Her act must have been convincing because the two men were still following her. She had picked them up three blocks back on Grand Avenue and they were doing their best to avoid coming to her notice. Until they had her cornered, of course. Then they’d move in for their own brand of evening fun. Her surveillance had only taken three days before she knew their routine and the best way to encourage them to approach her. Their lazy habits would serve her well.
Thug One was tall and heavy-set, relying on his bulk to intimidate others. Thug Two was short and slight, and overly fond of the long leather coat he wore everywhere. He had serious fashion issues. She could hear them, heavy-footed and clumsy, drawing closer. Such amateurs. They needed serious instruction in proper stalking. They were making her job far too easy.
She reached the alley, pre-selected two days ago, and turned into it, walking faster. The far end of the dead-end alcove was darker and better suited for delivering this particular message. A noise from her right startled her and she whipped around toward it. A pair of feet shifted under a flattened cardboard box — a street person napping behind a rotting bag of garbage. Synamen paused, gauging the timing of her two followers. She still had a few seconds.
Swiftly she withdrew a tiny vial from her purse and pulled the cardboard cover aside. She pressed the vial against the man’s neck. The spray self-injected when it touched his skin. He jerked once and then lay still as he slipped further into unconsciousness. She arranged the cardboard over him again and pushed the bag of garbage over his feet. That should keep him quiet and unnoticed. She stepped into the shadows.

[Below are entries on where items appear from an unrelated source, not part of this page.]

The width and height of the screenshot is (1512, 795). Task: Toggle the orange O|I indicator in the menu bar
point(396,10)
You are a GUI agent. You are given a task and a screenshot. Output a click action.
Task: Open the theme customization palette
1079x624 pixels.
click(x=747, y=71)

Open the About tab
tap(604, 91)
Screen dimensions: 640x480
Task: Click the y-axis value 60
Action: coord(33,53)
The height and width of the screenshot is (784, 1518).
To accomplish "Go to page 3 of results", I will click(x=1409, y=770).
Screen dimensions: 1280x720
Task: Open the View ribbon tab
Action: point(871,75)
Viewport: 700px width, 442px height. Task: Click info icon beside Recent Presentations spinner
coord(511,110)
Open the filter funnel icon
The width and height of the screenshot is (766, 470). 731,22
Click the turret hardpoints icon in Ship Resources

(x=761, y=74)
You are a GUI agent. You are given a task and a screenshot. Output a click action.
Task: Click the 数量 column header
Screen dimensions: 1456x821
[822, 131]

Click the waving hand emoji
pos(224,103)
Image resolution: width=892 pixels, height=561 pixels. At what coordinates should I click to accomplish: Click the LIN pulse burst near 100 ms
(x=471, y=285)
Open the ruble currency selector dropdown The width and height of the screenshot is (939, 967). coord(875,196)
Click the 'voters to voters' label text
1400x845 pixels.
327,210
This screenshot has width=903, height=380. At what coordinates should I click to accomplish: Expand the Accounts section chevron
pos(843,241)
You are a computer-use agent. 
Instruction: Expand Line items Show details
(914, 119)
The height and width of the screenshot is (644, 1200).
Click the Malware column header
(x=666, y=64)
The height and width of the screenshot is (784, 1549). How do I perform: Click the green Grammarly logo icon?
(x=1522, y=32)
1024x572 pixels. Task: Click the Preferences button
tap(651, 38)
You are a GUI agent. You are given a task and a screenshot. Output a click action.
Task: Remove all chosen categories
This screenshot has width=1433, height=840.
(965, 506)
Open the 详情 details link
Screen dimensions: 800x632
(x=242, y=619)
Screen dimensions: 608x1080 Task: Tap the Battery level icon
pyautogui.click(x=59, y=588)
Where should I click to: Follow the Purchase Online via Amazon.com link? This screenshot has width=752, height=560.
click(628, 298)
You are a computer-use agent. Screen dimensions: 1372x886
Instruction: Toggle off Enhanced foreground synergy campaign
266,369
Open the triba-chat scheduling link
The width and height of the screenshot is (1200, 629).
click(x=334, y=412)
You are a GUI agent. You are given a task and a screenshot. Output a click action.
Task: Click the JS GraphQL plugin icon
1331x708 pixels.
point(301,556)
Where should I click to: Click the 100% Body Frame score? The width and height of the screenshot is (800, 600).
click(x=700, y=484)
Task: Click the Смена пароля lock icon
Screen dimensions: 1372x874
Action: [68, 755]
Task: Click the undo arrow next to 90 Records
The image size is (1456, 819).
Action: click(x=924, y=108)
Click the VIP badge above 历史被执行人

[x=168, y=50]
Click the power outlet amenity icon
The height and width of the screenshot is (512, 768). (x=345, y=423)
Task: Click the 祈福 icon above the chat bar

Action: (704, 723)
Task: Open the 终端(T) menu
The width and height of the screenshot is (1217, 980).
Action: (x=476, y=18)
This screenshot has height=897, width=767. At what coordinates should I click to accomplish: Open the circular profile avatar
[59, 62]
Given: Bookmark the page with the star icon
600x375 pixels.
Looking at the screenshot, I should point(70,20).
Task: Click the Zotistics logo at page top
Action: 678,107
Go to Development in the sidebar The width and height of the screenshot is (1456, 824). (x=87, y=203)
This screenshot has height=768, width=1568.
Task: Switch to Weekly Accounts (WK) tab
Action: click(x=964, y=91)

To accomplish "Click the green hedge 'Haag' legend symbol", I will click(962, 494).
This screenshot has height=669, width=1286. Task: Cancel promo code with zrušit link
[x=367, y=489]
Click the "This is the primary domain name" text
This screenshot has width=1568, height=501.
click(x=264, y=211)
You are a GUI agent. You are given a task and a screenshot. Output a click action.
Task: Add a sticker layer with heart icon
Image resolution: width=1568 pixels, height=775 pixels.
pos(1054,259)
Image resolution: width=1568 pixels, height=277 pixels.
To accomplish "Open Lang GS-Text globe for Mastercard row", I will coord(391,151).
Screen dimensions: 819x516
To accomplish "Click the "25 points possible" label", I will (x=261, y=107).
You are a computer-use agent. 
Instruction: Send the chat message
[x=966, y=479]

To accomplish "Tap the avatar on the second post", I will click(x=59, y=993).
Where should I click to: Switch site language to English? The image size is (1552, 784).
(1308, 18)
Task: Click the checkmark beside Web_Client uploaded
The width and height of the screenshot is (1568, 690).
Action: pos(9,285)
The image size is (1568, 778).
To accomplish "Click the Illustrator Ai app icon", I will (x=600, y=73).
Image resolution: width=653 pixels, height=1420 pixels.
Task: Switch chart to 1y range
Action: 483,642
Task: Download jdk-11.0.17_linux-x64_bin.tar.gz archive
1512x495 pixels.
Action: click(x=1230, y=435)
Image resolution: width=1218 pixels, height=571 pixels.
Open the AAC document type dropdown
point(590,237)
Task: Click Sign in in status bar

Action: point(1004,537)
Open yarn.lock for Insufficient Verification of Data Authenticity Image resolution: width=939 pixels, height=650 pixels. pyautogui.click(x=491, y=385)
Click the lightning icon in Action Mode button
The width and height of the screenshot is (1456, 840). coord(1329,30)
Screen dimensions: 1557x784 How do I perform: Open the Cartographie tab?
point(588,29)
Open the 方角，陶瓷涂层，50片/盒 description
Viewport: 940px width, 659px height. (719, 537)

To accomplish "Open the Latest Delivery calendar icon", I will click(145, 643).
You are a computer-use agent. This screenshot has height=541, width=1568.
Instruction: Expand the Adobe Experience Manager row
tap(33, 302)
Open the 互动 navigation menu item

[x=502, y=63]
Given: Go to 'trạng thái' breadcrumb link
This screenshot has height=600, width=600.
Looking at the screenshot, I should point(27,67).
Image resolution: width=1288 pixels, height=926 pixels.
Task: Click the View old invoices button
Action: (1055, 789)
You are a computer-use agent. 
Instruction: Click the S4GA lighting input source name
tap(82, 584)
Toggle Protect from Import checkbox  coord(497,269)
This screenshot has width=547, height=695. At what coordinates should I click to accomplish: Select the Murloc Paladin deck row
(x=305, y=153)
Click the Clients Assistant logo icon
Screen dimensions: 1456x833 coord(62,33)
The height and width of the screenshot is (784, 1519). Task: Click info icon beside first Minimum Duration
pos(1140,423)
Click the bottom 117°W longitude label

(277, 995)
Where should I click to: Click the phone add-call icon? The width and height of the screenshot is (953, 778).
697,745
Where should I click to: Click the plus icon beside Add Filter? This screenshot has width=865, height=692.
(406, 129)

The two men walked around the corner, grinning at each other, then halted when they realized their prey had disappeared. Exchanging glances, they advanced slowly into the alley, neither drawing their weapons.
Neither saw the dark figure that stepped out behind them. A hard blow from her hand across the vertebrae at the base of One’s neck dropped him to the ground, unconscious.
Two spun around, whipping out his gun and received a hard blow across his face and another that numbed his arm. His gun dropped and he brought his other arm up. She blocked his swing and he fell to his knees under several heavy hits, his long coat tangling about his legs.
Synamen yanked his head back by his hair and rested her knife blade against his throat. She could see him clearly in the blackness with her enhanced vision. He was not very old, early 20’s maybe, with light colored hair. His eyes were frightened. This was really too easy. Didn’t people take pride in their skills anymore? She jerked his head back again to be sure she had his attention.
“Tell Mr. Gello that he is not welcome in town. He is to cease all activity and leave immediately. I don’t need to explain the consequences if he decides to stay, do I?” He shook his head, trembling visibly. She eyed him, holding the knife very still at his throat. A few broken bones or a deep knife wound would be a better demonstration of the seriousness of the message, but he was so young. Not this child.
A sudden burning pain lanced across her thigh. She let go of his hair and lurched back. He held a knife, probably pulled from his boot and he staggered to his feet. The infant had actually cut her. Clever move, but it wouldn’t save him from a severe beating now.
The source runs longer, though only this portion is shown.